Corpus compilation: working paper now available

We are pleased to announce that the CASS Corpus on Urban Violence in Brazil is now ready to be analysed. It contains a total of about 5,127 articles (1,778,282 words) published between Jan-Dec 2014 by four Brazilian newspapers: Folha de São Paulo, Estado de São Paulo, Zero Hora and Pioneiro.

This working paper explains the process of compiling the corpus. It describes the selection of sources and individual texts, preparation of the texts so that they can be processed by corpus linguistics techniques, and concludes with an overview of the corpus’ content.

Big data media analysis and the representation of urban violence in Brazil: Kick-off meeting


The first meeting of the project took place earlier this month at CASS, Lancaster. This kick-off meeting brought together the Brazilian researchers Professors Heloísa Pedroso de Moraes Feltes (UCS) and Ana Cristina Pelosi (UNISC/UFC) and the CASS team (Professors Elena Semino and Tony McEnery, and Dr Carmen Dayrell) to plan the project’s activities and discuss the next steps.

The meeting was an excellent opportunity to discuss the partners’ role and activities in the project and to clarify how CASS can provide the Brazilian researchers with the expertise needed in a corpus investigation. A key decision towards this goal was to run a two-day Workshop in Corpus Linguistics in Brazil. This will be run by the CASS team (also counting with the expertise of Dr Vaclav Brezina) in the last week of May.

The workshop aims to reach a wider audience and not only to the Brazilian researchers’ team. It will be open to their colleagues, graduate and undergraduate students, and anyone interested in learning and using corpus linguistics methods and tools in the research.

We are all looking forward to that!

New CASS project: Big data media analysis and the representation of urban violence in Brazil

A new project in CASS has been funded jointly by the UK’s Economic and Social Research Council and the Brazilian research agency CONFAP. The project will involve a collaboration between two Lancaster academics (Professors Elena Semino and Tony McEnery) and two Brazilian academics: Professor Heloísa Pedroso de Moraes Feltes (University of Caxias do Sul) and Professor Ana Cristina Pelosi (University of Santa Cruz do Sul and Federal University of Ceara). The team will employ corpus methods to investigate the linguistic representation of urban violence in Brazil.

Urban violence is a major problem in Brazil: the average citizen is affected by acts of violence, more or less directly, on a daily basis. This creates a general state of fear and insecurity among the population, but, at the same time, may promote a sense of empathy with the less privileged classes in Brazil. Urban violence is also a regular topic in daily conversations and news media, so that people’s perceptions of the nature of this phenomenon are partly mediated by discourse.
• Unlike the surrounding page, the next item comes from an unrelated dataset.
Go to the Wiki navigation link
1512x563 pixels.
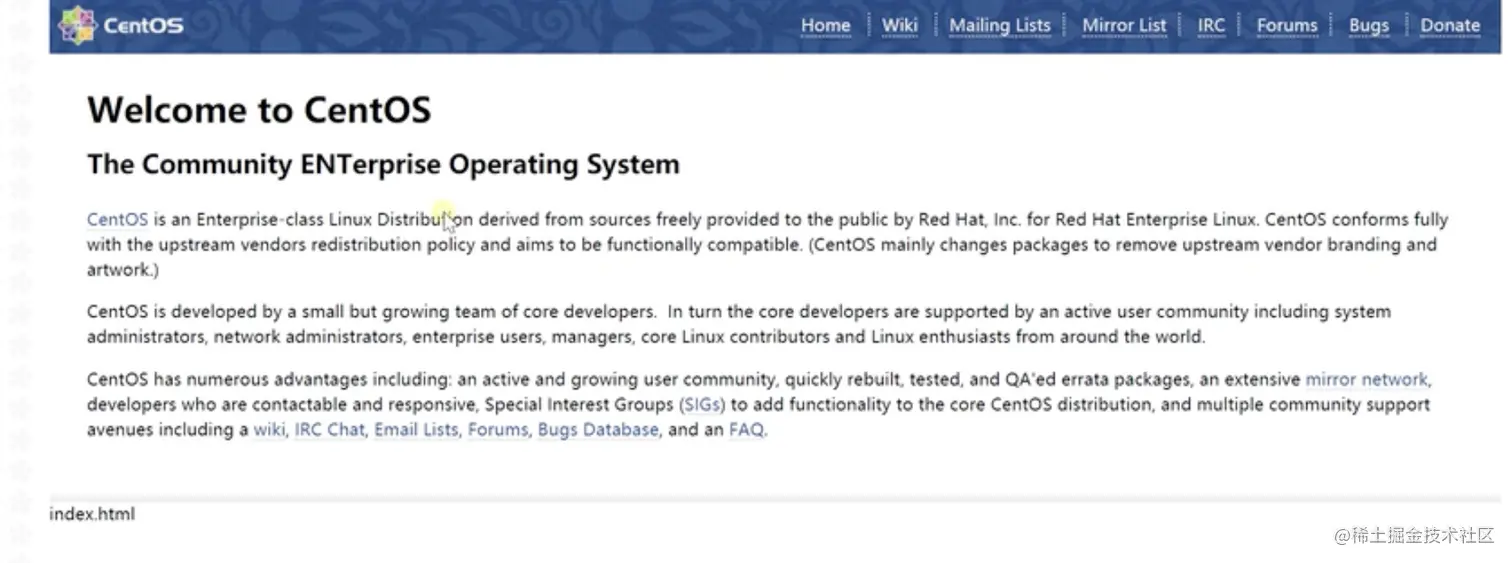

In particular, daily press reports of acts of violence may affect people’s views and attitudes in ways which may or may not be consistent with the actual incidence, forms and causes of violence.

This collaborative project will investigate the linguistic representation of urban violence in Brazil by applying the methods of Corpus Linguistics to two corpora:

  1. The existing transcripts of two focus groups on living with urban violence conducted in Fortaleza, Brazil, for a total of approximately 20,000 words;
  2. A new 2-million-word corpus of news reports in the Brazilian press, to be constructed as part of the partnership.

The linguistic representation of urban violence in the two corpora will be investigated by means of the analysis of: lexical and semantic concordances, collocational patterns and key words.  A comparison will also be carried out between the two corpora, in order to identify similarities and differences with respect to what types of violence are primarily talked about and how they are linguistically represented.

The comparative analysis of the two corpora will make it possible to explore in detail the relationships between official statistics about urban violence, media representations and citizens’ views. A better understanding of these relationships can help to alleviate the consequences of urban violence on citizens’ lives, and to foster attitudes conducive to the solution of the social problems that cause the violence in the first place.